§ **RECORDS FOR THE TASK**
◇ ◇ ◇ ◇ ◇ ◇ ◇

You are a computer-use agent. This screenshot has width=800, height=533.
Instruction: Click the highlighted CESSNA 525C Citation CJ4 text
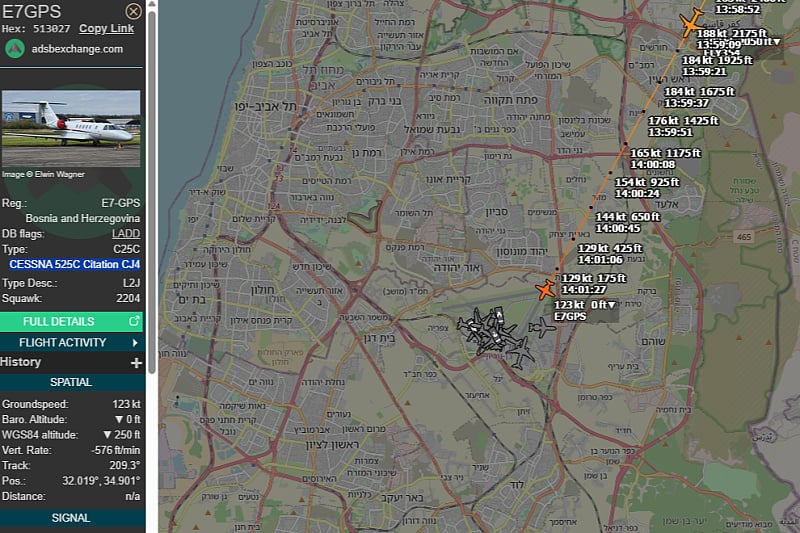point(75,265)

◇ ◇ ◇ ◇ ◇ ◇ ◇

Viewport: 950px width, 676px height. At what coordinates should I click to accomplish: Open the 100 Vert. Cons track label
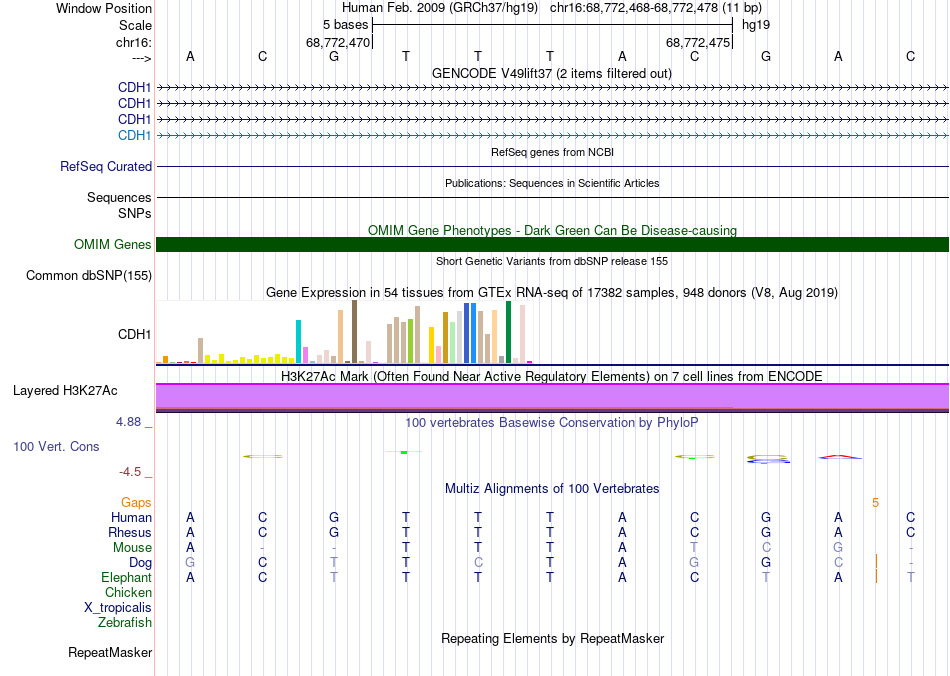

◇ ◇ ◇ ◇ ◇ ◇ ◇

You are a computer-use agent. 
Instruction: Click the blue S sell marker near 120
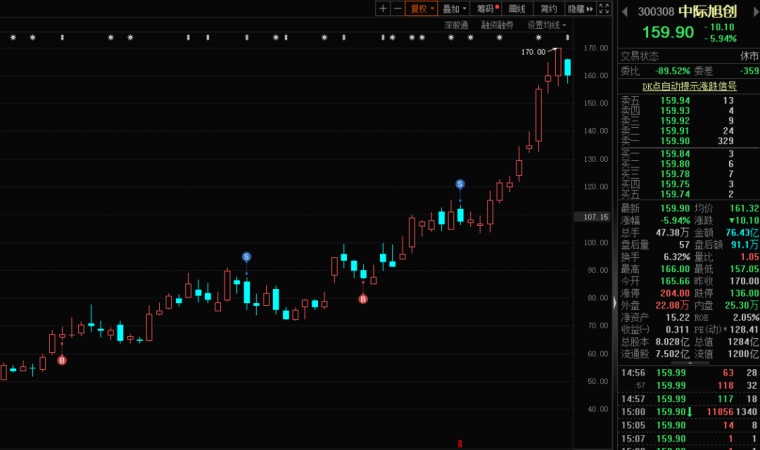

◇ ◇ ◇ ◇ ◇ ◇ ◇

§ **TASK ITEM**
Where does the word "computer" appear in the records above? Return every line that holds it.

§ **REPLY**
You are a computer-use agent. This screenshot has width=800, height=533.
You are a computer-use agent. 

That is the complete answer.